Intramuscular injection of BTX-A was performed to treat muscle spasticity and dystonia. The therapeutic effects of BTX-A seemed to be due not only to partial denervation of extrafusal muscles but also to fusimotor denervation of intrafusal fibers that tonically control the sensitivity of spindle sensory afferents [19–21]. Consequently, BTX-A may induce changes in the alpha-gamma linkage of volitional control . In addition, BTX-A applied periphery may directly induce central plasticity in spinal cord via retrograde axonal transport, especially at high doses . It is not yet clear that this direct central effect is induced at therapeutic dose such as in our case report.
Continuous electrical stimulation of the wrist and finger extensor muscles after BTX-A treatment could also inhibit antagonistic muscles such as the flexor muscles of the wrist and finger. Brain activity in the ipsilesional SMC and MFC areas was more improved with continuous electrical stimulation while pinching, as examined by NIRS. Furthermore, activities in the contralesional hemisphere during continuous electrical stimulation appeared to be suppressed after BTX-A treatment (Figure 8(b)). This suppression might also contribute to the present recovery because activities in contralesional M1 sometimes disturb motor recovery by abnormal interhemispheric interactions during voluntary movement of the paretic hand [23–25].
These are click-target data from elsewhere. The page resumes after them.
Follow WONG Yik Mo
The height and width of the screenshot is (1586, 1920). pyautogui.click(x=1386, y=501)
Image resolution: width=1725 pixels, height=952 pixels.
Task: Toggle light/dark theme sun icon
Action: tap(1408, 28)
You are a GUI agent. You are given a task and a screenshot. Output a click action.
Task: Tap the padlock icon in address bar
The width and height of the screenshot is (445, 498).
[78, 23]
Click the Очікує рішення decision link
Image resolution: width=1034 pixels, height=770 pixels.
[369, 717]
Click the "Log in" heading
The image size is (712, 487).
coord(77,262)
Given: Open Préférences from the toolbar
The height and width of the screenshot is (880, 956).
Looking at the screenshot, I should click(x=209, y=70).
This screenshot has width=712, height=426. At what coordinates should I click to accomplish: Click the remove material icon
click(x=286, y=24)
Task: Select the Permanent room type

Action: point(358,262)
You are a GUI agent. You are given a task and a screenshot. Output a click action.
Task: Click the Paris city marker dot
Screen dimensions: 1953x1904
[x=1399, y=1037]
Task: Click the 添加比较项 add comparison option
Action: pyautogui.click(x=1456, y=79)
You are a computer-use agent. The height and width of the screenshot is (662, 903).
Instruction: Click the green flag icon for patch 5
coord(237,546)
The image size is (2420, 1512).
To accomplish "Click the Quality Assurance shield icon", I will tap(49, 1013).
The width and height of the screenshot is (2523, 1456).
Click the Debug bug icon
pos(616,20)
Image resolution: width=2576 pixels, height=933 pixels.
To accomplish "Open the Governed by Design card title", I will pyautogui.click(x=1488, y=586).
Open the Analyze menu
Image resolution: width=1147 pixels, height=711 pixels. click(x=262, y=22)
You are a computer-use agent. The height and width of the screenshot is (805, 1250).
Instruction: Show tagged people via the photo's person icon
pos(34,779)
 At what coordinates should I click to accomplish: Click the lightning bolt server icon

In our patient, we considered that the frontal lobe did not suppress the grasp reflex or involuntary movement induced by sensory input to the left hand. However, BTX-A treatment combined with NMES improved voluntary movements. This improvement may have been due to not only a decrease in peripheral spasticity, but also a decrease in the excitement from the muscle spindle to the afferent nerve fibers to the spinal cord, and this indirectly influenced the cerebral cortex and improved the cerebral balance to make it easy to perform voluntary movement. Electrically mediated repetitive movement may facilitate the neuroplasticity of motor learning.
The grasp reflex of the hemiplegic left upper limb of a patient who suffered infarction of the right putamen and temporal lobe was significantly improved by BTX-A treatment combined with both RFE and object-related training under NMES. This improvement of the grasp reflex by BTX-A consisted of not only the improvement of spasticity but also the improvement of motor control of finger movement. Further research on BTX-A treatment combined with NMES is needed in patients with the grasp reflex that is not improved with ordinary treatment.
The authors declare no potential conflicts of interests.